Nothing Ever Dies: Vietnam and the Memory of War by Viet Thanh Nguyen
Author:Viet Thanh Nguyen [Nguyen, Viet Thanh]
Language: eng
Format: epub, mobi
ISBN: 9780674660342
Publisher: Harvard University Press
Published: 2016-04-05T05:00:00+00:00
The appearance of ghosts like these becomes a matter of justice, according to the sociologist Avery Gordon. Their haunting demands that “we be accountable to people who seemingly have not counted in the historical and public record.”8 This demand weighs heavily on those investigating the war’s aftermath, like Gordon’s fellow sociologist, Yen Le Espiritu, who declares that we must “become tellers of ghost stories.”9 But speaking of ghosts is a dangerous act, for the storyteller must confront these ghosts, or exploit them, or return to the fatal circumstances that made them. In doing so, the storyteller must take responsibility for her tale when she invokes the dead, instead of merely claiming artistic license.
The ethical considerations for storytellers who speak of the dead and ghosts are particularly burdensome for minorities, those smaller in numbers or power. Thinking of themselves as weak or weaker, minorities may also be tempted to see themselves as victims, explicitly or implicitly. The majority may view the minority or the other as a victim, too, for that keeps the minority and the other in their places, their role to suffer and then to be saved by the powerful majority. Being a victim is a masked power that compels guilt on the part of the rescuer or the one who feels pity, but it is also a trick played on the victim for the victim’s supposed benefit. To see oneself only as a victim simplifies power and excuses the victim from the obligations of ethical behavior in politics, warfare, love, and art. Being a victim also forecloses the chance to wield real power, which the majority is not inclined to grant the minority and the other, offering them instead victimization and voice, two doors into the same trap. Ethics forces us to examine the power that we wield and the harm we ourselves can do, the dilemma that when one acts or speaks, even in the service of ghosts, one can be victimizer and victim, guilty and innocent.

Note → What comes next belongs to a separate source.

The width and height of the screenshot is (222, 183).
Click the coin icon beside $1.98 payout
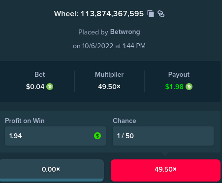(189, 87)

Writers, artists, and critics can inflict various kinds of harm with the symbolic power they wield; so can minorities and their advocates do damage. Harm is a consequence of holding power, and even minorities and artists have some measure of power. Raising the issue of how a minority can inflict harm acknowledges that a minority is a human and inhuman agent, not merely a powerless victim, a passive subject in history, or a romanticized hero. Thinking of minorities as being human and inhuman complicates the usual stances of a patronizing, guilt-ridden majority as well as many advocates for minorities, both of which prefer to see the minority as human. So it is that when advocates for minorities speak of them taking up power, they often mean power being used as resistance against abusive power, an act with greatly reduced moral and ethical complication. The possibility of the minority possessing power with all of its confusing and contradictory implications, including the negative and the damaging, may be forgotten or overlooked in the temptation to see the minority as the victim of abusive power.